Deputado Hermeto e o Caso de Suposto Superfaturamento
De acordo com informações apuradas pela TV Globo, o deputado distrital Hermeto, do MDB e líder do governo na Câmara Legislativa do Distrito Federal (CLDF), é um dos alvos de mandados de busca e apreensão. Em um comunicado oficial, o parlamentar negou qualquer relação com o caso em questão. As investigações estão sendo conduzidas por equipes do Ministério Público, que executaram um total de 31 mandados em Brasília, São Paulo e Tocantins.
Na capital federal, as autoridades realizaram buscas em vários locais, incluindo a Secretaria de Educação, a sede do governo do DF, o Palácio do Buriti, além de residências e escritórios do deputado. Também estão sendo investigados um ex-secretário de Educação e servidores da pasta, cujas identidades não foram reveladas.
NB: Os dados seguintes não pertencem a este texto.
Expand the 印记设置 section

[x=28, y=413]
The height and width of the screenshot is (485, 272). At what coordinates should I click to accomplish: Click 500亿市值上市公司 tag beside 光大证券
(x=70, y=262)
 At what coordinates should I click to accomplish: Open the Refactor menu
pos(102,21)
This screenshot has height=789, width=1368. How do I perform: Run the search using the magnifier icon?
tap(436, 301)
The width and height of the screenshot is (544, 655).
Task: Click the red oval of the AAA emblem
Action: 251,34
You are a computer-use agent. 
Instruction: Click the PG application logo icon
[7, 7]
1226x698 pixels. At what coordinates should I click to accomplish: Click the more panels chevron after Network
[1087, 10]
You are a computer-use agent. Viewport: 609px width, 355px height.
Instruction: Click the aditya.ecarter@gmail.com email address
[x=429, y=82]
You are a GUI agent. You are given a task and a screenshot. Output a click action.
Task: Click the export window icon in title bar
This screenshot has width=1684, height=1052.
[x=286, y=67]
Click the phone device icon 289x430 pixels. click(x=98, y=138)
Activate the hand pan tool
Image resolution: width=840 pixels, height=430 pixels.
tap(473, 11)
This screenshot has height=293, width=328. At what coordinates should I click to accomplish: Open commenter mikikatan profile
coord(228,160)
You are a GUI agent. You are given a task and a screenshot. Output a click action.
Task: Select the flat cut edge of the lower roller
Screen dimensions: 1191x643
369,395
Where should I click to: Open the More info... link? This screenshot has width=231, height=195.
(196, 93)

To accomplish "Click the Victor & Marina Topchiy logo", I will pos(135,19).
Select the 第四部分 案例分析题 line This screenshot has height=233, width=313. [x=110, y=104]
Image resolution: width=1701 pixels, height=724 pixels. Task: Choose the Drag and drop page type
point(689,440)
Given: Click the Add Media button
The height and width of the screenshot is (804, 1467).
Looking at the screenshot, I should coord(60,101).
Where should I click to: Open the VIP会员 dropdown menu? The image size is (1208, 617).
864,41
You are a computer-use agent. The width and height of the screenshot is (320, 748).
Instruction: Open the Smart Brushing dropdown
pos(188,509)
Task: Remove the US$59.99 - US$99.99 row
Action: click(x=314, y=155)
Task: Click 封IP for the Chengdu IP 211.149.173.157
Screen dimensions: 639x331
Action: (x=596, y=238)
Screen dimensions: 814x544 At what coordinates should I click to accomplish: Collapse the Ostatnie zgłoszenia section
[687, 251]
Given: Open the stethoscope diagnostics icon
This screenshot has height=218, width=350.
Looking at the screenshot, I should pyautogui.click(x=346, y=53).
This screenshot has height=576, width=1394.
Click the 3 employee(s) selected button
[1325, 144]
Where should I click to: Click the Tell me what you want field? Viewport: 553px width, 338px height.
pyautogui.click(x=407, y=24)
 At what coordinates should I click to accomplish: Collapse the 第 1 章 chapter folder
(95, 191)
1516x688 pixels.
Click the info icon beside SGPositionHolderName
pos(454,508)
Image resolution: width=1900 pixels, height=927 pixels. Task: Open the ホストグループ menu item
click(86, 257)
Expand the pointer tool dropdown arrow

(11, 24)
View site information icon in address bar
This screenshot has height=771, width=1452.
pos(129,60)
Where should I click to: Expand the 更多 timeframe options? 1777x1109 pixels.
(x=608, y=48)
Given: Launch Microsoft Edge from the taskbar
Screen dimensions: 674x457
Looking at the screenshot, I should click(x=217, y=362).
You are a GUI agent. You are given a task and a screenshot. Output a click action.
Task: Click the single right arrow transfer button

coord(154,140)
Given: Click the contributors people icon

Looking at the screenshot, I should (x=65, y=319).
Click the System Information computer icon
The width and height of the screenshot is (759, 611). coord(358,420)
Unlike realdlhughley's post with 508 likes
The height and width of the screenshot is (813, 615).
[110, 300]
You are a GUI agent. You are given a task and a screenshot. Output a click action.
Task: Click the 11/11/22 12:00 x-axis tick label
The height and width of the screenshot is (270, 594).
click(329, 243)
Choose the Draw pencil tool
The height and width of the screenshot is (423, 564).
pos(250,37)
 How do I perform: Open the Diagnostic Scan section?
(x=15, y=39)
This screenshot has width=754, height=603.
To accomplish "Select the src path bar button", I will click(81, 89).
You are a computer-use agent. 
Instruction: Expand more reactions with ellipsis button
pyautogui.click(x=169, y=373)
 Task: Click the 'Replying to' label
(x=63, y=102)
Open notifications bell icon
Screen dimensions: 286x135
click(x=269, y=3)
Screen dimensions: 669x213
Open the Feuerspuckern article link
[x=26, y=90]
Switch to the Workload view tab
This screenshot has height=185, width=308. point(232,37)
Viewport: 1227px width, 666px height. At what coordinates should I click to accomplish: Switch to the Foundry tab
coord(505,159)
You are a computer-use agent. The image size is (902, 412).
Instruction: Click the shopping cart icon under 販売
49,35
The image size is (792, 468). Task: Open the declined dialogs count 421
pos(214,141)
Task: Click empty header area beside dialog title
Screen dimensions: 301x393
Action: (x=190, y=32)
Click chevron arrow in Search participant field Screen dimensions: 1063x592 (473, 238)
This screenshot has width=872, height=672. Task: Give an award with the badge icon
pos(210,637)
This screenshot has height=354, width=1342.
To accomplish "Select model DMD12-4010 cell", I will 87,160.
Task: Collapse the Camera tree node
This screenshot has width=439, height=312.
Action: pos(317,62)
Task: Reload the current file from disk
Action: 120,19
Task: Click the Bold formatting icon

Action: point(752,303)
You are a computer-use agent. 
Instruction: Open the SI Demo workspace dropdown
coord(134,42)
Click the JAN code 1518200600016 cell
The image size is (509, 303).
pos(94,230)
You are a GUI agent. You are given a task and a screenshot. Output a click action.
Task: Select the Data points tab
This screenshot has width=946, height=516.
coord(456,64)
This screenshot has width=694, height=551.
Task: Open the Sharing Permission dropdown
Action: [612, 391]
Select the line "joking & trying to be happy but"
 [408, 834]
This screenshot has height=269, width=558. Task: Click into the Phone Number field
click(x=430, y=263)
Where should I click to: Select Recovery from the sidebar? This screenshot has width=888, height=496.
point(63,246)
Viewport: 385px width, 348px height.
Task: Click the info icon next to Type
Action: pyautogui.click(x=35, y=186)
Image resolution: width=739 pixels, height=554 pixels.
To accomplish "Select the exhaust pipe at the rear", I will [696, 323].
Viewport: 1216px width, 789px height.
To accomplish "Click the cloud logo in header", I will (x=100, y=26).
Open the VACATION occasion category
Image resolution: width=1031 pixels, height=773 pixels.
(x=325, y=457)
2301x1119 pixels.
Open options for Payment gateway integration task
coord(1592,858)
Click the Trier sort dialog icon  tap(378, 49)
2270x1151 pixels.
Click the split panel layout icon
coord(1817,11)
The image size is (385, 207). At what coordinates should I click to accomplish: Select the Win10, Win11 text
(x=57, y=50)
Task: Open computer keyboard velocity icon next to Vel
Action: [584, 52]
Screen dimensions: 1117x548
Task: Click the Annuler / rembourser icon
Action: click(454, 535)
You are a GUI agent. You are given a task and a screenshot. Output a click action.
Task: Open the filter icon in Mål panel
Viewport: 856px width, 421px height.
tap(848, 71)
Irregularidades no Contrato de Aluguel e Reforma
As investigações apontam que a Secretaria de Educação teria realizado um aluguel irregular de um imóvel situado na área de motéis da Candangolândia, que seria utilizado para abrigar alunos do Centro de Ensino Fundamental I da região e servir como sede da Coordenação Regional de Ensino do Núcleo Bandeirante. Além disso, o mesmo imóvel foi alvo de um contrato de reforma que custou cerca de R$ 12 milhões, resultando em um total de R$ 19 milhões investidos pela Secretaria, incluindo o aluguel. O Ministério Público (MP) levanta suspeitas de superfaturamento em ambos os contratos.
O deputado Hermeto é investigado por supostamente ter liberado recursos públicos, através de emendas parlamentares, para o pagamento desses contratos. Essa ação é uma colaboração entre o Grupo de Atuação Especial de Combate ao Crime Organizado (GAECO) e a Vice-Procuradoria Geral de Justiça.
Defesa do Deputado e Posição da Secretaria de Educação
Ao se manifestar sobre as acusações, o deputado Hermeto enfatizou: “Não possuo qualquer gestão ou participação em contratos administrativos da Secretaria de Educação, que são de responsabilidade exclusiva do Poder Executivo.” Ele destacou ainda que os recursos que destina ao Programa de Desempenho e Acompanhamento Financeiro (PDAF) foram aplicados em melhorias e manutenção de escolas públicas por mais de sete anos. O parlamentar também ressaltou que o PDAF não pode ser utilizado para cobrir despesas com aluguel, garantindo que nenhum centavo de seus recursos foi destinado a essa finalidade.
Por sua vez, a Secretaria de Estado de Educação do Distrito Federal ressaltou que o processo em questão está sob sigilo, respeitando as normas legais pertinentes e a necessidade de preservação da integridade das investigações. A Pasta se colocou à disposição das autoridades competentes, manifestando sua prontidão em fornecer todas as informações e esclarecimentos necessários para uma elucidação adequada dos fatos.